The application level flows used in this blog will focus on the following components. Web and mobile clients call APIs, which are hosted behind an API gateway:

API Gateway

A gateway is used to handle any client specific security differences. This blog’s final SPA calls a gateway entry point that handles web specific security, including CORS, CSRF and converting from secure cookies to JWT access tokens.

This keeps such code out of APIs, so that, regardless of the type of client, APIs only ever need to implement JWT validation and claims based authorization.  This avoids complex code and scales well.

API Security

Each API then performs the following main steps, and handles secured requests from any client in the same way. This secures internal and external API requests in the same way, and enables any API endpoint to be exposed to the internet, for the best business value:

APIs will also call each other. The communication between APIs can be synchronous or asynchronous. In either case it is desirable to flow the user identity and other claims in a verifiable way, by sharing the JWT access token. Therefore the overall design of clients and APIs needs to enable this.
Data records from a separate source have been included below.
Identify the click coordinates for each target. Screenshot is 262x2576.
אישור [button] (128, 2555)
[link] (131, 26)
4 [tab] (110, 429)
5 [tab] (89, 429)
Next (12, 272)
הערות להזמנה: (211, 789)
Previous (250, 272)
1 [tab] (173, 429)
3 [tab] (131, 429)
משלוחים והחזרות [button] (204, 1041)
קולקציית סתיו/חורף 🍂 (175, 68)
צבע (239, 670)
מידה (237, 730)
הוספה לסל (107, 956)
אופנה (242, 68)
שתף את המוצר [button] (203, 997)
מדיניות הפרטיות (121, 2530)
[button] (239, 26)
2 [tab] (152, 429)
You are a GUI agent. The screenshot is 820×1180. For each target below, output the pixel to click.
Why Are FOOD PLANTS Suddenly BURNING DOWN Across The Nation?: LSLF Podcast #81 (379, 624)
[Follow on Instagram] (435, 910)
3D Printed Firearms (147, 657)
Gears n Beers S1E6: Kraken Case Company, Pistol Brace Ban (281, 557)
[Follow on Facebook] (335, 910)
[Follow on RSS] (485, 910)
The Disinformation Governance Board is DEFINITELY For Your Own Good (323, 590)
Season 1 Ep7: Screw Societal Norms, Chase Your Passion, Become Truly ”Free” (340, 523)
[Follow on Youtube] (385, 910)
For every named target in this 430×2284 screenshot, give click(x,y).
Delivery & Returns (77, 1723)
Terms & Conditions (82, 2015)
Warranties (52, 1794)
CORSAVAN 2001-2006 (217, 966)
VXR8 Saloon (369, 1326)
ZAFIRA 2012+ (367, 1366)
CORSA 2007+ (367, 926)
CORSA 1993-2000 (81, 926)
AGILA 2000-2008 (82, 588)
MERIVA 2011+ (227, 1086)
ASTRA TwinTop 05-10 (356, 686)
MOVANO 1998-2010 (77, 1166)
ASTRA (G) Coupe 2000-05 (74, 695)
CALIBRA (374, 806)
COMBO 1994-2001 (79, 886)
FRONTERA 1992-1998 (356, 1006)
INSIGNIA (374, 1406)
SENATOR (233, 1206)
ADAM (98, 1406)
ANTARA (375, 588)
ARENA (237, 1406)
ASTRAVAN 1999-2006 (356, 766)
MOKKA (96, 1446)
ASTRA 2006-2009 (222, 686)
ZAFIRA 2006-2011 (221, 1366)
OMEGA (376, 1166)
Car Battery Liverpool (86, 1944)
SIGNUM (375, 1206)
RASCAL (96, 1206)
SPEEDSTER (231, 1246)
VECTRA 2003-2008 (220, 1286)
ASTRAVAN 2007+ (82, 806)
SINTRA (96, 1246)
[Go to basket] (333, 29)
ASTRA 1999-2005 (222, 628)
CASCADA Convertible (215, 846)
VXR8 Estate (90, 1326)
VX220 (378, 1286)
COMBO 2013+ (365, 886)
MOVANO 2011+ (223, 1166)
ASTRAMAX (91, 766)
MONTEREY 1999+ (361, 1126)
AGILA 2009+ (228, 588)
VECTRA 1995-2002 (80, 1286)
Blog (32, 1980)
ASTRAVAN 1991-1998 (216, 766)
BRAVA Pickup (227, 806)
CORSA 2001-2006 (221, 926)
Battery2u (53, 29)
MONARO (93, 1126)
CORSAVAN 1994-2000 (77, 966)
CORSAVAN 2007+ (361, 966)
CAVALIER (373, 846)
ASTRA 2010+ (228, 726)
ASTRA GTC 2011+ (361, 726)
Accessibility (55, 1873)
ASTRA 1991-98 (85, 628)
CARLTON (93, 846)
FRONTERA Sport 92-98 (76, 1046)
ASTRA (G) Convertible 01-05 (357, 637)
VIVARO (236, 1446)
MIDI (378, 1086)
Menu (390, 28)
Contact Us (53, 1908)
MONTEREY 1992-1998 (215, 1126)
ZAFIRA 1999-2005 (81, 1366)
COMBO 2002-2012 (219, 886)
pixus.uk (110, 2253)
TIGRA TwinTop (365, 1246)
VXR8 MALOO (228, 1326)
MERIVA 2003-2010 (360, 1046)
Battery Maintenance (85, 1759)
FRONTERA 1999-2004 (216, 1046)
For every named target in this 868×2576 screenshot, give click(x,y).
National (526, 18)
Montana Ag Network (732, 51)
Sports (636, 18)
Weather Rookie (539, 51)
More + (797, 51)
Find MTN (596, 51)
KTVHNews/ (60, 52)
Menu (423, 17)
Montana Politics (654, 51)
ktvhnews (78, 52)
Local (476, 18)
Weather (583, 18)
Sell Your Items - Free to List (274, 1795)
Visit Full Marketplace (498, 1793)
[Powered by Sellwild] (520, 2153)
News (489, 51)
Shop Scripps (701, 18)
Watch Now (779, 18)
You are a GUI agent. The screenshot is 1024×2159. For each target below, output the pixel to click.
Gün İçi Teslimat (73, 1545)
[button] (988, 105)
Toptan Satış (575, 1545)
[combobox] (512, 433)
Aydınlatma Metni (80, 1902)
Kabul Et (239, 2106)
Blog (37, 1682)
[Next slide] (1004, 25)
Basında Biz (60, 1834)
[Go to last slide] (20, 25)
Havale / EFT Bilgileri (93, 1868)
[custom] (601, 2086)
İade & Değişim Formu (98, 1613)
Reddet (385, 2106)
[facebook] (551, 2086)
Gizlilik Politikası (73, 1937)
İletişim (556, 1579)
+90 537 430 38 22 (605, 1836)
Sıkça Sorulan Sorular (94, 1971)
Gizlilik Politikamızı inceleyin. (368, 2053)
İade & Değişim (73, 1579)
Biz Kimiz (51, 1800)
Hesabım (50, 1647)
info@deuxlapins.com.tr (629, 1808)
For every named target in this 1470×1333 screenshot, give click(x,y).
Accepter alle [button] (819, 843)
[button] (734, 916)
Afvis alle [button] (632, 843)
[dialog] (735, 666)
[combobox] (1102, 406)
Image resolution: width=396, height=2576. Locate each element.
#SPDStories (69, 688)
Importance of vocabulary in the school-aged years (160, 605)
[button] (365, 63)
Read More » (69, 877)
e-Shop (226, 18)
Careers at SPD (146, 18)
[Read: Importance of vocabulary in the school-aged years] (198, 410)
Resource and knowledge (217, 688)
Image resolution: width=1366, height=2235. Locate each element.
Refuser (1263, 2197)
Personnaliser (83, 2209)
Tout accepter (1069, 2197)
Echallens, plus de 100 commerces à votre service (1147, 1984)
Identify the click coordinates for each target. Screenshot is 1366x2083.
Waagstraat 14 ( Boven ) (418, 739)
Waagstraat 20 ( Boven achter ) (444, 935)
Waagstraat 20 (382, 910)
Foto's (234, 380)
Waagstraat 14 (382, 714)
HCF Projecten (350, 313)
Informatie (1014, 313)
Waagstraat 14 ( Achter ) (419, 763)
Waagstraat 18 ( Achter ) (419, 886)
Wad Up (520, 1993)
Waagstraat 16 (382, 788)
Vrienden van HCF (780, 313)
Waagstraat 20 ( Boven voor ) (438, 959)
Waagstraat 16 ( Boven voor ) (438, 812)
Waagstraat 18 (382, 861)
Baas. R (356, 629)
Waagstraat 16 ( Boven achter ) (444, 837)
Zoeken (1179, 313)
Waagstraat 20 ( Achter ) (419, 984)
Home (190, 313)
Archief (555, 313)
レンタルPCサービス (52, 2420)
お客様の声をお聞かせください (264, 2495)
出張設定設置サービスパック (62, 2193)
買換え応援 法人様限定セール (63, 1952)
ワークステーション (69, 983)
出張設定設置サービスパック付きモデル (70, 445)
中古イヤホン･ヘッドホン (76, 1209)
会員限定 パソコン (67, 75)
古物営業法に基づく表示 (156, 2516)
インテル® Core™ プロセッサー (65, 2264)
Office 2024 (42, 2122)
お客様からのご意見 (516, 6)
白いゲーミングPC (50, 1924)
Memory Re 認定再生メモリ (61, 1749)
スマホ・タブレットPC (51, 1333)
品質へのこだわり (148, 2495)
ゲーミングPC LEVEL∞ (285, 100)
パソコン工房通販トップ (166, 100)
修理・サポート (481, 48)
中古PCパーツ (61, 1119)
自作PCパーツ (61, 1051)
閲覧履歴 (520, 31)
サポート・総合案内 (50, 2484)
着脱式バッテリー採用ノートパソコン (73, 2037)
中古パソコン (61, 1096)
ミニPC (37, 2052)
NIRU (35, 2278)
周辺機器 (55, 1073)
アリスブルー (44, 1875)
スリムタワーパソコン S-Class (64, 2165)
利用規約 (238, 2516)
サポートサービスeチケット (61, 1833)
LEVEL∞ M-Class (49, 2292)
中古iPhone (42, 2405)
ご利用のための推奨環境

This blog provides 3 final REST APIs, in Node.js, .NET and Java, which are almost identical. Each API has some difficult plumbing code to enable the above behaviours. Once complete, the API functionality could grow without adding complexity.

Scalable Architecture

What makes an API platform is the ability to scale components without adding complexity. This involves growing scopes and claims, across both clients and APIs. In the following starting point, a single scope is used across two related microservices, making token sharing straightforward:

It should then be possible to easily connect other apps to the same APIs. This works when applications have only a limited number of functions. Particular apps might be issued access tokens with a higher privilege scope, or particular API endpoints might require a different scope:

Common problems that add complexity when scaling the API architecture are summarised in the below table:

Problem Description
Large Apps If an app is too large then it needs scopes with permissions to too many areas. Instead favour a micro-UI approach, that can feel like a single large app to users when required.
Too Many Scopes If scopes are named technically, such as after microservices, then tokens can be difficult to share, causing frequent changes to both clients and other APIs.
Claims Conflicts Finer business permissions should be managed in APIs and not in the authorization server, to avoid coupling these components together at the deployment and people levels.

Authorization Server

This is the key security component, and should provide at least the following capabilities:

Capabilities Description
Support for Standards There should be up to date support for many security standards, which map to company use cases. This includes many authentication methods.
Extensibility It must be possible to take control over user attributes. This can include splitting storage between identity and business data, then using both during authentication and token issuing.
Operational The authorization server is a critical component. It must therefore perform well, match your API deployments and have good troubleshooting features.

Observability

Since OAuth is a separated architecture, solid approaches to logging, error handling and technical support are needed. Therefore this blog will take particular care over these areas, using third-party components that provide the best visibility:

Cloud Platform

This blog starts with Low Cost Cloud Hosting, by following a Platform as a Service (PaaS) model. The web side of the architecture is optimised, using a low cost cloud content delivery network. The API side of the architecture uses Serverless lambdas, which have some technical limitations.

This blog’s patterns may therefore work better with a Container as a Service (CaaS) approach where platforms like Kubernetes provide rich capabilities and best of breed supporting components for APIs and their databases.

Where Are We?

We have briefly summarised some foundations when designing a modern cloud hosted API platform. In this blog’s second theme I will focus on demonstrating the API behaviours.